- RECORDS FOR THE EXERCISE:
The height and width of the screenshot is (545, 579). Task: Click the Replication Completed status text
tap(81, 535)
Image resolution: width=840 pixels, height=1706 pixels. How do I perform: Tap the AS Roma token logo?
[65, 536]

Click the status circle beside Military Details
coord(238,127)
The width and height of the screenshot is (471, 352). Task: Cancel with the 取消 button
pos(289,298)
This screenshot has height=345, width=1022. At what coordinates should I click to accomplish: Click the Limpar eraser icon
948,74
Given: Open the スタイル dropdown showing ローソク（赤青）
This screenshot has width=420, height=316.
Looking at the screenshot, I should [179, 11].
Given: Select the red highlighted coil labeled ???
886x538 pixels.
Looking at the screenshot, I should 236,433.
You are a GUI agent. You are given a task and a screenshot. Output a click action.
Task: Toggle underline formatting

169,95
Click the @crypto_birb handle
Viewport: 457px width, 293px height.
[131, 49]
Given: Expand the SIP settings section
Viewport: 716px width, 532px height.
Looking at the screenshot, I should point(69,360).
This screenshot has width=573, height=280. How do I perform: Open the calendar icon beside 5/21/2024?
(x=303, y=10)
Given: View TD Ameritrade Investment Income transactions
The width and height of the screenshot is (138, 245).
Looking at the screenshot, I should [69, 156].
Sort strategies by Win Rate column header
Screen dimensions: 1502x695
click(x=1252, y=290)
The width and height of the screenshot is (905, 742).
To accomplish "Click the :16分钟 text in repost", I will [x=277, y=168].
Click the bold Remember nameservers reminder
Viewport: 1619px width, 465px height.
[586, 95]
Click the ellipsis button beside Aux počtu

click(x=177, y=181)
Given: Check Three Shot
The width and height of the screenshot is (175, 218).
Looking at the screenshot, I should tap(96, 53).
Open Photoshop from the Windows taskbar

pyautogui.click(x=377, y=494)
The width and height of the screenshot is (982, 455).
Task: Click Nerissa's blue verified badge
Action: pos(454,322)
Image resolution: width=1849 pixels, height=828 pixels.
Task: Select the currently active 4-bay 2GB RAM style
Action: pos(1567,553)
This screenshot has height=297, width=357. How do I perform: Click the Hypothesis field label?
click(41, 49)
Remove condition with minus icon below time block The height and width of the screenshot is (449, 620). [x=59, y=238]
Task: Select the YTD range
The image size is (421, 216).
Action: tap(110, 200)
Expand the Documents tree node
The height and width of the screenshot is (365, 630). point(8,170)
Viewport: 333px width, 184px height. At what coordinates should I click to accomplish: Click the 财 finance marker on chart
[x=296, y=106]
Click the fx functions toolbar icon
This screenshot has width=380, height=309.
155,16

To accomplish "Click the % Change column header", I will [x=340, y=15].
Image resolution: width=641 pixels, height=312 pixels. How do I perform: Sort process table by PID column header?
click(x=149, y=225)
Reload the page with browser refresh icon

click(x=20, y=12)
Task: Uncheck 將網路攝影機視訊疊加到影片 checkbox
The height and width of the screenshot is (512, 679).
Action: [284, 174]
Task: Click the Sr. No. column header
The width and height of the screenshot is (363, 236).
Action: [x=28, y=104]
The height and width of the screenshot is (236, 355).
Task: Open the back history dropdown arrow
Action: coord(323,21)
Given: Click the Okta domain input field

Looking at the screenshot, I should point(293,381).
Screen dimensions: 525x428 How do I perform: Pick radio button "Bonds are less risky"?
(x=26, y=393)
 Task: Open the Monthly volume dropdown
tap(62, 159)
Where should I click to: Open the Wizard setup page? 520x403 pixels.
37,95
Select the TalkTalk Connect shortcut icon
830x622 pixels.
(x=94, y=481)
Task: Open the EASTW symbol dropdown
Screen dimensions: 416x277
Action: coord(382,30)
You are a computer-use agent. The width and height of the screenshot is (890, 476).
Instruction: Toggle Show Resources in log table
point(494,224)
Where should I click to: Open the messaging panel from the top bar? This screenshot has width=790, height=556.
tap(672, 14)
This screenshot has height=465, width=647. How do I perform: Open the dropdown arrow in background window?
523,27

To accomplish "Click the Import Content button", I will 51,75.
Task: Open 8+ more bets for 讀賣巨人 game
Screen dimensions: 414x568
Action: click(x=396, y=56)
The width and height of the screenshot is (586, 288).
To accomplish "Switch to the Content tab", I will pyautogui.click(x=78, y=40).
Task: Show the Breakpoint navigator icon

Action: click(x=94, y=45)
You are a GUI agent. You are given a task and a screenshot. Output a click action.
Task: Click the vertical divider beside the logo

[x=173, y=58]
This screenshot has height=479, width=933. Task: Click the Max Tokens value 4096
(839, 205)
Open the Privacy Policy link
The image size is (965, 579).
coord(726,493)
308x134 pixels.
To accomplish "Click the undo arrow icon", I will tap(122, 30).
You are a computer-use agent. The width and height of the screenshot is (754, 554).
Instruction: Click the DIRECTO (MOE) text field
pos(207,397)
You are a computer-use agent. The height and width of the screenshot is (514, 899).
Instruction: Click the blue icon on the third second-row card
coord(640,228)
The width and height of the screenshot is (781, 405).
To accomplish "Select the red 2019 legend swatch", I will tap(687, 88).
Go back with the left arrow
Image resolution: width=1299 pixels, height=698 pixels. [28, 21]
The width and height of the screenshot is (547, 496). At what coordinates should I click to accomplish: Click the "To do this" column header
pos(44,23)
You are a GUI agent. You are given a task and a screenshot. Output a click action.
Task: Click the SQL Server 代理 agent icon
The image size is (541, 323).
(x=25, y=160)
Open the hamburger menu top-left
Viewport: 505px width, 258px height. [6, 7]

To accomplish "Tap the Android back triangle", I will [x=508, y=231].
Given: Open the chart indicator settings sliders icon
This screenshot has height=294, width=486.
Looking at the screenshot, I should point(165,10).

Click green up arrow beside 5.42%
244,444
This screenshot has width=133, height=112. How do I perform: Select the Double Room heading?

- ACTIVITY:
Extract every line of the records above that contains the word "computer".

- ANSWER BOX:
You are a computer-use agent. The width and height of the screenshot is (890, 476).
You are a computer-use agent. The width and height of the screenshot is (754, 554).
You are a computer-use agent. The height and width of the screenshot is (514, 899).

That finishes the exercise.